4. Register with all the real online survey businesses you can find, starting with the top 10 cash paying survey panels. Be sure to verify your survey panel membership. This often entails clicking the link in the confirmation email coming from the survey panel following signing up. This is essential step for sign up. I recommend you take time to subscribe with ALL the genuine survey sites you can find. The cause is very basic, the more survey sites you sign up with, the even more survey invitation you acquire to do.5. Suggestions on staying away from scams.a. If you come cross a survey internet site, make sure to check their policy. If you are not content with the privacy or they don’t have an online privacy policy, avoid from them.b. Take note the main difference among paid surveys sites and get paid sign up offer internet pages. The later oftentimes state they are survey sites, in fact their particular main business is paid offers.

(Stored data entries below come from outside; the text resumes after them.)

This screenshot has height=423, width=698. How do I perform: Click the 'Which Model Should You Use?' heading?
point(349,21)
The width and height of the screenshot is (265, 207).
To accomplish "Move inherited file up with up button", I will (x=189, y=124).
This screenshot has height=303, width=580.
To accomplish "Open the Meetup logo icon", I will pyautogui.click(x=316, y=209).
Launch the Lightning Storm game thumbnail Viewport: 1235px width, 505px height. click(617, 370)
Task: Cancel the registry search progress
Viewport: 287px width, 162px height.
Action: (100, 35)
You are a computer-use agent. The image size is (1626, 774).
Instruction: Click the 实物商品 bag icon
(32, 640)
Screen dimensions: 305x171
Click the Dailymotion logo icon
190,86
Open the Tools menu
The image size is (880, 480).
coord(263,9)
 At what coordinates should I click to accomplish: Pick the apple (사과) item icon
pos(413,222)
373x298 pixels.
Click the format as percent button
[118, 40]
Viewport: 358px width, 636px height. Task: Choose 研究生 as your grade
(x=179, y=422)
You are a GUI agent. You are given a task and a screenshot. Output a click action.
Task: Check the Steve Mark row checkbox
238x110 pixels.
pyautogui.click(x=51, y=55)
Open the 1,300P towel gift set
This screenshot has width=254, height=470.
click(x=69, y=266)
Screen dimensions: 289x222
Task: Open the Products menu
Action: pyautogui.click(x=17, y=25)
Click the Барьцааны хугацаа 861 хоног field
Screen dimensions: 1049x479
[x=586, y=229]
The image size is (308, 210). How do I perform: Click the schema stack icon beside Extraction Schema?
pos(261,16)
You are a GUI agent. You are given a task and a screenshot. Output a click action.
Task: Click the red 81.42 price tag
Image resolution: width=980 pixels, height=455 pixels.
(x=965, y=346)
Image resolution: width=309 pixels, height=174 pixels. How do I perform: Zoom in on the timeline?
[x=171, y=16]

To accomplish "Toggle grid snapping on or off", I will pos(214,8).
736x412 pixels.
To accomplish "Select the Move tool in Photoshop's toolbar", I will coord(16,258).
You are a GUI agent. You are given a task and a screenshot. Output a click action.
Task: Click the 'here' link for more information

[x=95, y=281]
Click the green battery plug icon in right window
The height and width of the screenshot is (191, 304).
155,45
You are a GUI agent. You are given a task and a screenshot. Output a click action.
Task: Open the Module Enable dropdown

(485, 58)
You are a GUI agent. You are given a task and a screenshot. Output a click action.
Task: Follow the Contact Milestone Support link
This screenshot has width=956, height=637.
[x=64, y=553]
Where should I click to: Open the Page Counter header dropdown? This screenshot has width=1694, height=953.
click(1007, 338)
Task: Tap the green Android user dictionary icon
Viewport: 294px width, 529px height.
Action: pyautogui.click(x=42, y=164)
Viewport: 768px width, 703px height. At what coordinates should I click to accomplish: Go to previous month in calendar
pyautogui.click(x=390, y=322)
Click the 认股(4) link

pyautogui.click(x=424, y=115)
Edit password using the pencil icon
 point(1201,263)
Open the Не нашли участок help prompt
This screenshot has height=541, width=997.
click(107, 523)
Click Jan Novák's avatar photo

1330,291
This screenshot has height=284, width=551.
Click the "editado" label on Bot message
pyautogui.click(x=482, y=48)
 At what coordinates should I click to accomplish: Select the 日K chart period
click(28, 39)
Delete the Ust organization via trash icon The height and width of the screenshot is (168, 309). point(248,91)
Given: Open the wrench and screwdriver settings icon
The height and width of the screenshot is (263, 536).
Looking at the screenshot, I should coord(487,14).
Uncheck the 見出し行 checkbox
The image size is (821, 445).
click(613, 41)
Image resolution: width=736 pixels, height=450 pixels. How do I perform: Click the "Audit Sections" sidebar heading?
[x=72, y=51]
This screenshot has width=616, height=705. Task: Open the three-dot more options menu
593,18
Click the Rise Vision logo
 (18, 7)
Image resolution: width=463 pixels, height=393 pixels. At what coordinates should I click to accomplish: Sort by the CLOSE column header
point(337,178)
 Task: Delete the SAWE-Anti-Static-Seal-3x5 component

They are the places you get paid for registering offers, and often you need to pay or offer credit card data while sign up non no cost offers.c. Avoid from any websites, paid or free offering known scam or spam, commonly those sites state they have a list of 300+, 400+ or even 500+ paid survey sites, the fact is there are NOT THREE HUNDRED survey sites that pay!) They are just marketing anything at all they can find for commissions, regardless of its scam or spam and can’t be trusted.6. Tips on performing surveys.a. Be genuine with your personal profile details when join with survey corporations.b. Response survey invitations promptly. Many surveys have quota and a lot of fill fast, especially large paying and fast to qualify surveys.7. Tips on getting paid.Make certain to keep the invitation emails for the surveys that you meet the requirements and finished, especially those on the web interactive surveys focus group. You want to have proof for your involvement when there is an issue.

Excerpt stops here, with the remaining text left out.